Os desafios de Deborah em encontrar sua voz como pessoa se entrelaçam aos de se conceber como escritora. Em meio a tantos silêncios e impasses, ela encontrou sua voz e fez dela ferramenta para desmascarar os fatos e colocá-los no mundo. Assim, Deborah lista os fatos de sua vida que conhece muito bem, mas preferiria desconhecer, e a partir disso escreve.

A escrita é a forma da autora de enfrentar a violência social, seus impasses pessoais e construir um espaço para sua voz. No desenrolar de sua jornada, ela entrelaça política, discussão de gênero, exílio, amor e as inúmeras ausências que nunca a abandonam. Assim, nos alerta sobre a importância das mulheres falarem em sua própria voz, desvencilhando-se dos tons, palavras e nomes patriarcais.

“Você acabou de falar em alto e bom som. As mulheres precisam aprender a projetar a própria voz, já que ninguém as escuta mesmo”.

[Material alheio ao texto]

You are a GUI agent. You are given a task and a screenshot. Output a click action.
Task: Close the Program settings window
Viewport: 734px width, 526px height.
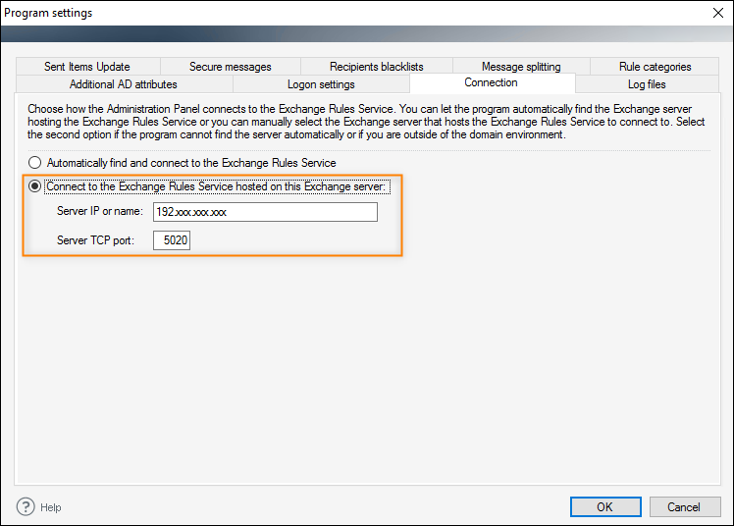(718, 13)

Escrever lhe deu a chance de lidar com as faces do que não queria ver e com o passado que vivia nela, ainda que o rejeitasse. Em Coisas que não quero saber, Deborah parece se encontrar nos paradoxos de sua vida ao transformar a ausência do pai, a violência do apartheid, seu silenciamento e o fingir ser uma escritora, até de fato se tornar uma, em partes importantes de seu trabalho.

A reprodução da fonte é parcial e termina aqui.